A model trained on a dataset can always be made to fit that data better by adding complexity — eventually memorizing every example perfectly. Training error is therefore a hopelessly optimistic measure of how the model will perform on new data. To get an honest estimate of real-world performance, you need to evaluate on data the model has never seen.

The train/test split is the foundational technique: divide the dataset into two non-overlapping subsets before training, use one to fit the model and the other to evaluate it.

The split

A typical split is 80% training, 20% test, though the right ratio depends on dataset size:

  • Small datasets (~1,000 examples): consider 70/30 or even 60/40 to give the test set enough examples for a reliable estimate.
  • Large datasets (~100,000+): 90/10 or even 95/5 is fine — 5,000 test examples are more than enough for a stable evaluation.

The split should be random for i.i.d. data. Use a fixed random_state to make the split reproducible.

The test set is sacred

The test set has one job: provide a final, unbiased estimate of performance after all decisions are made. Violating this is one of the most common mistakes in applied ML.

The moment you use the test set to make any decision — choosing a model, tuning a hyperparameter, selecting features — it is no longer an unbiased estimate. You have effectively trained on it, even if indirectly.
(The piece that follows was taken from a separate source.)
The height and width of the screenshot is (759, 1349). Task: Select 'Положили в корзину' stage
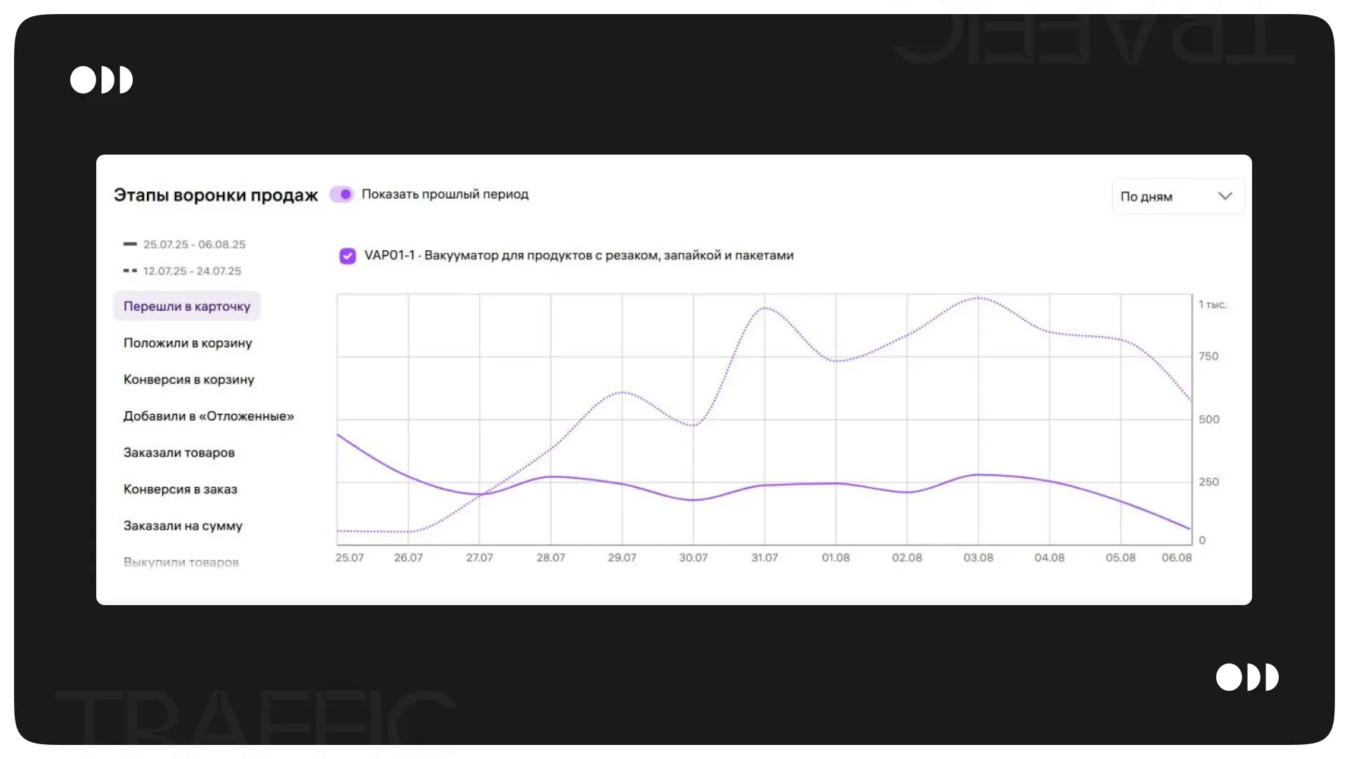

The test set must be set aside and not looked at until you have completely finished building your model.

The need for a validation set

With only a train/test split, how do you tune hyperparameters or compare models? You cannot use the test set. The solution is a three-way split:

  • Training set: fit model parameters.
  • Validation set: tune hyperparameters, compare models, make all decisions.
  • Test set: final evaluation only.

A typical split is 70% train / 15% validation / 15% test, adjusted for dataset size.
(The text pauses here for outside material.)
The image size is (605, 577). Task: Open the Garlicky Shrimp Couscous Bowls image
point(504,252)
The validation set serves the same purpose for model selection that the test set serves for final evaluation — it is held out from training, but it is acceptable to use it multiple times during development. Its estimates become slightly optimistic over time as you repeatedly optimize against it, which is why the test set must remain separate.

Stratified splits

For classification, a random split may by chance put most of one class in the test set and few in training. Stratified splitting ensures the class proportions in each split match the full dataset. Always use stratified splits for classification — scikit-learn's train_test_split has stratify=y for this.

When the split is not straightforward

Random splitting assumes examples are independent. This breaks in:

  • Time series: examples close in time are correlated. Use a temporal split — put earlier data in training and later data in test. Never shuffle.
  • Grouped data: if multiple rows belong to the same entity (patient, user, session), all rows from one entity must be in the same split. Otherwise the model appears to generalize when it is really memorizing entity-specific patterns.

These cases are covered in detail in the cross-validation and time-series CV lessons.